Balancing Coverage and Draft Latency in Vocabulary Trimming for Faster Speculative Decoding

TL;DR

This paper introduces a vocabulary trimming method for draft models in speculative decoding, optimizing the trade-off between coverage and latency to improve inference speed for large language models.

Contribution

It formulates vocabulary selection as a constrained optimization problem and uses a Tree-structured Parzen Estimator to efficiently find the optimal balance between coverage and latency.

Findings

Achieves up to 97% vocabulary reduction with high coverage

Reduces draft latency by up to 16% and improves throughput by 20% on domain-specific tasks

Gains up to 6.7% throughput on diverse out-of-distribution tasks

Abstract

Speculative decoding accelerates inference for Large Language Models by using a lightweight draft model to propose candidate tokens that are verified in parallel by a larger target model. Prior work shows that the draft model often dominates speculative decoding latency, since it generates tokens sequentially and incurs high cost from its language modeling head as vocabulary size grows. This exposes a fundamental trade-off in draft model design: larger vocabularies improve token coverage and agreement with the target model, but incur higher draft latency, while smaller vocabularies reduce latency at the risk of missing tokens required for accurate draft generation. We address this trade-off through vocabulary trimming for draft models, motivated by the observation that domain-specific workloads use only a small fraction of the full vocabulary. We cast draft vocabulary selection as a constrained optimization problem that balances token coverage and draft latency. Coverage is computed over assistant responses in the training data, while latency is estimated using architecture-aware FLOPs that capture the cost of the language modeling head as a function of vocabulary size.

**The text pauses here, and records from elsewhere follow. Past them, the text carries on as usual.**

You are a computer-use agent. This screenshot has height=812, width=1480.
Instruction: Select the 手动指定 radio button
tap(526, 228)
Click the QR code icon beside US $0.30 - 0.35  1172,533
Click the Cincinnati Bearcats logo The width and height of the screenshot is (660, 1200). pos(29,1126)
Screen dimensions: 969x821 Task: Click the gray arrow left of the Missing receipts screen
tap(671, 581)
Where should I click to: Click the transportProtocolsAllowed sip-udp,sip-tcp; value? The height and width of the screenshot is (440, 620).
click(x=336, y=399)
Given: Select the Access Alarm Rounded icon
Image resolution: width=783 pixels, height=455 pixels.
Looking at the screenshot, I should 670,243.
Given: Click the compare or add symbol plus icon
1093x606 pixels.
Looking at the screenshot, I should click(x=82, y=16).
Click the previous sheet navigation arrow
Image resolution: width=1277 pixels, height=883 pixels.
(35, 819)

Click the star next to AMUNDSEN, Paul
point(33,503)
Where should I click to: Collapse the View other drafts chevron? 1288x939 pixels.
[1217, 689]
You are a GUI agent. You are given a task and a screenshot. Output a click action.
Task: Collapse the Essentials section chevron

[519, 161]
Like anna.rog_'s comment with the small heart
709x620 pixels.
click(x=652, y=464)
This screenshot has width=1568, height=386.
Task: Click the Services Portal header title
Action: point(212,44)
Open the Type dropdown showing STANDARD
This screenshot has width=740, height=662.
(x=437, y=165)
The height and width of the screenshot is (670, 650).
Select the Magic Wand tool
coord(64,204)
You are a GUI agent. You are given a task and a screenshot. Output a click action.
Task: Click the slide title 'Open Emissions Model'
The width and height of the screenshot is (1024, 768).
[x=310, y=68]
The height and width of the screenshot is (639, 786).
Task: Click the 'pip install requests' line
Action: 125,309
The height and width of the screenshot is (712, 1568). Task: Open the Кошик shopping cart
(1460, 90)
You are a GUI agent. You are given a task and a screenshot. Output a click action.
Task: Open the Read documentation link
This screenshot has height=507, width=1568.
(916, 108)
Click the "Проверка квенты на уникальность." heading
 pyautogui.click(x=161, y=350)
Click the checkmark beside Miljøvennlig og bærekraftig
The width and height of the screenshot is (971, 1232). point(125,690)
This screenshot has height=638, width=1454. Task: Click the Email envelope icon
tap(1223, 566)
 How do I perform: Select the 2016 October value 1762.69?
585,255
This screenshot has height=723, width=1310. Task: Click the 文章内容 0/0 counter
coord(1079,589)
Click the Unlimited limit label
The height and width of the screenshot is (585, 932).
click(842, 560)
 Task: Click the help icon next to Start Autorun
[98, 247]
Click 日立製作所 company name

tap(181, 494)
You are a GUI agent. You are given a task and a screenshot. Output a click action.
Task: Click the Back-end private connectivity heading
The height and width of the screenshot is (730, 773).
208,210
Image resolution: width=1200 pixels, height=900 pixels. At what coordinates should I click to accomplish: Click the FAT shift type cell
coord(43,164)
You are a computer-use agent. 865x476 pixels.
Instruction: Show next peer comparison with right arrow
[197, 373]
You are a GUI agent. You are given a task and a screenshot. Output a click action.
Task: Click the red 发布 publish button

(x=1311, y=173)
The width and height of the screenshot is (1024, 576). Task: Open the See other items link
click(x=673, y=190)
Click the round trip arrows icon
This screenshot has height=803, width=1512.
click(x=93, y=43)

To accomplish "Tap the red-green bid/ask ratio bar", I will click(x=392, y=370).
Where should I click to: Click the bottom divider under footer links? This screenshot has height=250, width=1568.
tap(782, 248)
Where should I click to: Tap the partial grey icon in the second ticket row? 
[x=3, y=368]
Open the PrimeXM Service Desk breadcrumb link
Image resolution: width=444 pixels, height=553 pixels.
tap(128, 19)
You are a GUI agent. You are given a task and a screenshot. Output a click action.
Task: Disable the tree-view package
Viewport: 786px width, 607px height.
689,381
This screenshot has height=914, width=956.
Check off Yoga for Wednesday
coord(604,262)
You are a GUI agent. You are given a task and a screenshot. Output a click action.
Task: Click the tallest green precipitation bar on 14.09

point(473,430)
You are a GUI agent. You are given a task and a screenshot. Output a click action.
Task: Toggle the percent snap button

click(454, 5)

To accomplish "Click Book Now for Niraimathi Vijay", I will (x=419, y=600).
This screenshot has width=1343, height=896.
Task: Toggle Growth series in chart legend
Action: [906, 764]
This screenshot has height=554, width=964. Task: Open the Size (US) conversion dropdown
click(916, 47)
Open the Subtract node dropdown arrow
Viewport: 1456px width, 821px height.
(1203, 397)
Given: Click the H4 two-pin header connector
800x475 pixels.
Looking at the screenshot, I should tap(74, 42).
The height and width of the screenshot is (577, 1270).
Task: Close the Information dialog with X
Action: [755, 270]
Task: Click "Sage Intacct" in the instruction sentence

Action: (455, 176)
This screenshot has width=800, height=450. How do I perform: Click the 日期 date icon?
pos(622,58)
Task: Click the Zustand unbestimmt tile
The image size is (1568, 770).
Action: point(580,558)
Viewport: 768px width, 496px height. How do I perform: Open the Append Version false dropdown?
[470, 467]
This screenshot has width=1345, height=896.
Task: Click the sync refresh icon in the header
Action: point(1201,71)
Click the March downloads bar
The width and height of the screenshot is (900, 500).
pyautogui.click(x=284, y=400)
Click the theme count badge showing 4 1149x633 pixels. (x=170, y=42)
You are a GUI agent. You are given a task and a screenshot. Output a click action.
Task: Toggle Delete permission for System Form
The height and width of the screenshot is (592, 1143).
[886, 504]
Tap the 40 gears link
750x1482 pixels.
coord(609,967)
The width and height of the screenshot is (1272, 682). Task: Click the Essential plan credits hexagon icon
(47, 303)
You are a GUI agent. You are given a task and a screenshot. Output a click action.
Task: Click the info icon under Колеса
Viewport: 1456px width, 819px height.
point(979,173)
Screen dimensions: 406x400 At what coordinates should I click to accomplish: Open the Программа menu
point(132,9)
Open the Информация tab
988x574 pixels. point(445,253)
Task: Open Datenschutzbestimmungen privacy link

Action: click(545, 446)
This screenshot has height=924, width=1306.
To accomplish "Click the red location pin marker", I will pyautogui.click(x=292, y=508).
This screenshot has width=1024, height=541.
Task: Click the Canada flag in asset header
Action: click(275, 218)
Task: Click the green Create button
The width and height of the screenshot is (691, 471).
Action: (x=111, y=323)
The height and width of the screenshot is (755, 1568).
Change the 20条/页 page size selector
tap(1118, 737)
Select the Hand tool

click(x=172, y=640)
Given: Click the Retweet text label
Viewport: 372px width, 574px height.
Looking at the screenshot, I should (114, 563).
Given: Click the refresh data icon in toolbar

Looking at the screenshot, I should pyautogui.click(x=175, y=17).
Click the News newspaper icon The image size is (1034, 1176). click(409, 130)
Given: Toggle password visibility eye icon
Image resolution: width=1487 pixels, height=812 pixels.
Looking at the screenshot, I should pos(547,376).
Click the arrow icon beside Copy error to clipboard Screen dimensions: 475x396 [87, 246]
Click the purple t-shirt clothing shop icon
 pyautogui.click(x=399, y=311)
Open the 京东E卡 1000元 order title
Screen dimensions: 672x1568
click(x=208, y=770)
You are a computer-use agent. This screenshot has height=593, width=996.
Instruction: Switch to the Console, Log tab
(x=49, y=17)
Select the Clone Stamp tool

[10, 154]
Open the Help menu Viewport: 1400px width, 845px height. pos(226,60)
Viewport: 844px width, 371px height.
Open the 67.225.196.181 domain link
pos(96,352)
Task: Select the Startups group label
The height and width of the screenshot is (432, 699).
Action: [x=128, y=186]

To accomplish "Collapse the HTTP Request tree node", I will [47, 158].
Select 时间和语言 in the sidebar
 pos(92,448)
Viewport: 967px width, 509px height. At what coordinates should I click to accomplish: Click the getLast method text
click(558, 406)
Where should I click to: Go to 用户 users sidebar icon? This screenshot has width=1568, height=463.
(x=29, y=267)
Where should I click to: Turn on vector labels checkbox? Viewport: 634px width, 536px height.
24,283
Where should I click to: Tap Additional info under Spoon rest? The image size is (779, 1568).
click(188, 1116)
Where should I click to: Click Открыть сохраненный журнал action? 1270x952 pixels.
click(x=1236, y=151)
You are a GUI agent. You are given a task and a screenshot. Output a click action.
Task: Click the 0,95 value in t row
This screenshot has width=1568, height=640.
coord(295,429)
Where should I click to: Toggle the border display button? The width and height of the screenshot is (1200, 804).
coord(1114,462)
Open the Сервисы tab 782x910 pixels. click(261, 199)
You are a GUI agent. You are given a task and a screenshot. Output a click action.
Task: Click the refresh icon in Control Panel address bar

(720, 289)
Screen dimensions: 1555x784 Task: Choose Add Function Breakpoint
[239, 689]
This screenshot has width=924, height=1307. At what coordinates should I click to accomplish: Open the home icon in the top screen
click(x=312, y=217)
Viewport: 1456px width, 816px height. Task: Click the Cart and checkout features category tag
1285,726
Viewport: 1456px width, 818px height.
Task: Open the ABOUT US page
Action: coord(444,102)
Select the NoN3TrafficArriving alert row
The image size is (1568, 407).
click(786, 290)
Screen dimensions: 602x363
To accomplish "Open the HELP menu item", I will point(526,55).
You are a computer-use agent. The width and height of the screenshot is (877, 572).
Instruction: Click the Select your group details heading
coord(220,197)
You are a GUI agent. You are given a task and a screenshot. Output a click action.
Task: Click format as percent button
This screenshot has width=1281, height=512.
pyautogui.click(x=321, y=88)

We optimize a utility function with a Tree-structured Parzen Estimator to efficiently explore the coverage-latency Pareto frontier under a minimum coverage constraint. Experiments show improved speculative decoding throughput while reducing draft vocabularies by up to 97% with high coverage. On domain-specific tasks, we achieve up to 16% latency reduction and 20% throughput improvement, and up to 6.7% throughput gains on diverse out-of-distribution tasks.